The most common treatment related toxicities were leukopenia, fatigue, nausea, and vomiting. With the exception of one patient who experienced grade 4 leukopenia, the remaining courses were well tolerated and not dissimilar from paclitaxel administered intravenously.
Thus, it appears that hepatic intra-arterial infusion with paclitaxel for women with liver-dominant metastatic breast cancer is feasible, well tolerated, and somewhat effective. It is encouraging to note that responses were seen in patients considered refractory to taxane administered intravenously. Perhaps the higher tissue level achieved or the prolonged exposure of the drug were factors involved in overcoming resistance.

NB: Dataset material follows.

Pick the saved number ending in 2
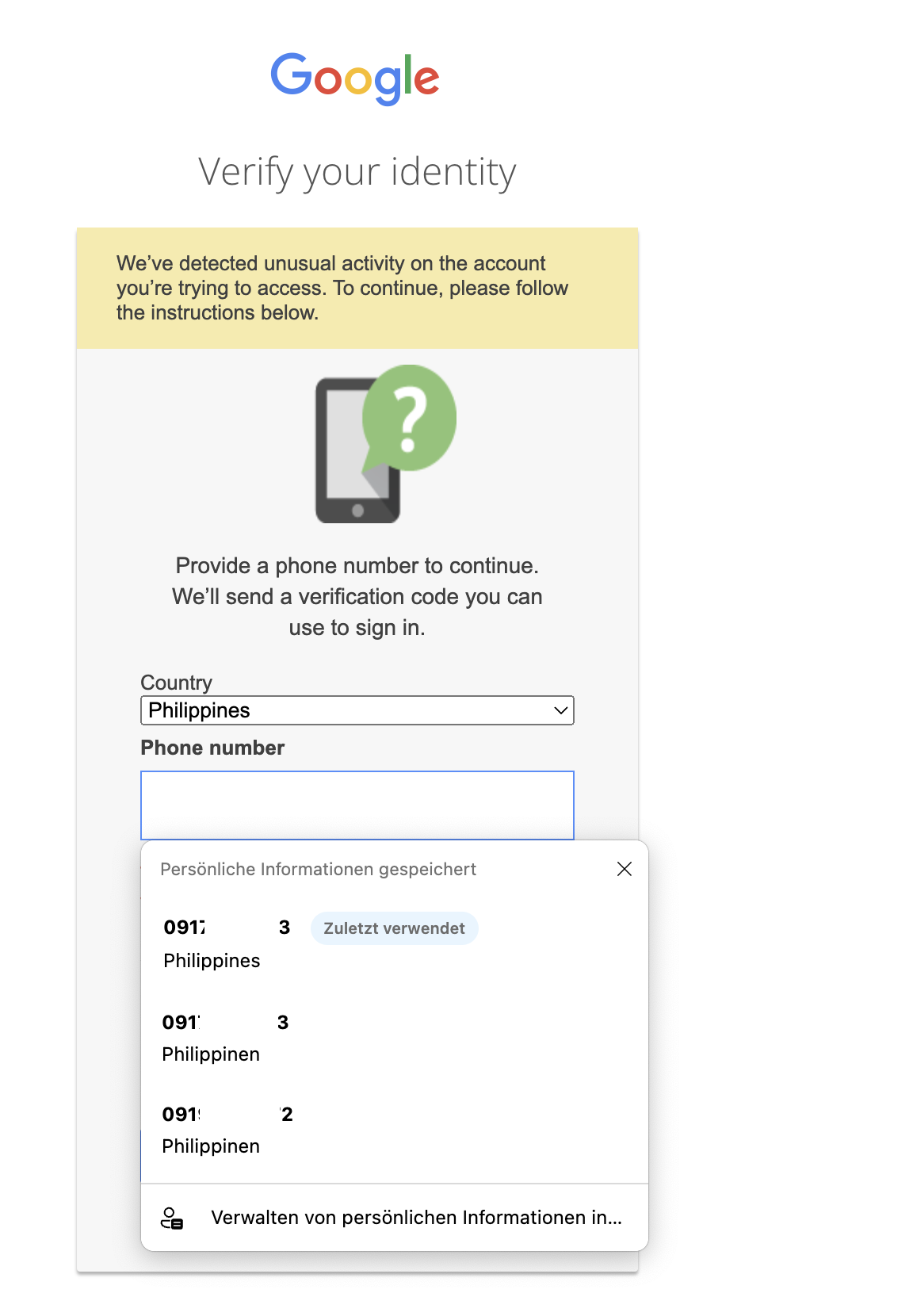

Previous studies of hepatic arterial infusion using combined drugs (cisplatin and vinblastine) showed significant response rate, but the treatment was compromised by excessive toxicity.2
In colon cancer metastatic to the liver, there has been a reemergence of enthusiasm for intrahepatic arterial infusion. For example, Kemeny and colleagues3 have recently updated an earlier trial demonstrating that many patients had prolonged survival after such an approach was administered in the colon cancer setting. At 10 years, the overall survival was 41% for those that had received intrahepatic arterial infusion compared to 27% that had been given the same medicine intravenously. Whether such will be observed for breast cancer remains to be determined, but this pilot trial would suggest that a larger scale randomized control trial is warranted.
1. Wyld L, et al. Br J Cancer. 2003;89:284-290.
2. Fraschini G, et al. Am J Clin Oncol. 1988;11:34-38.
3. Kemeny NE, Gonen M. N Engl J Med. 2005;352:734-735.